I just installed a new cpu (core 2 duo e6600) and it has been running fine. Ive kept my original heatsink from my Pentium D 3.4ghz, as it was custom made for my computer (optiplex 745 SFF). However, when I boot up the bios gives me the error message reporting "Alert! Rear Fan Failure!) it then gives me the option to hit f1 to continue or go into the bios. I continued and ran speed fan to check the temps of the cores, and they are both running at a stable 26C. the cpu is also running stable. In the bios error messages, it is reported as "Fan out of reach", but I havent moved the fan, and it is still running. So my question is, is there anyway to fix this error messaging, or get it to stop everytime I boot up my computer? Thanks.


----------



## JMPC (Jan 15, 2011)

Did you reattach all of the fans to the same motherboard headers? Did you replace any fans? 
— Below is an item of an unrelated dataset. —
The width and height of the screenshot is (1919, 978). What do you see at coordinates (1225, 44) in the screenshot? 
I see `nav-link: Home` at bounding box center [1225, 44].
The BIOS may just not be reading the RPM info from the fan so it's seeing 0RPM and thinking it failed. You may be able to disable the warning in the BIOS but Dell's typically don't have a lot of options in the BIOS for customization.


----------



## hickc (May 18, 2011)

The fans are the exact same, and I reattached them the same way.


----------



## JMPC (Jan 15, 2011)

Not sure if these apply to your issue:

Is there a "rear fan" in Optiplex 745 SFF? - Desktop General Hardware Forum - Desktop - Dell Community
Re: Alert Rear Fan Failure/Optiplex GX 745 - Desktop General Hardware Forum - Desktop - Dell Community


----------



## hickc (May 18, 2011)

they didnt help me. I'm starting to think that it is a problem being caused by my new cpu, as when I trade their places, the error message is gone. Is there anyway to check to see if my cpu is running fully functionally?


----------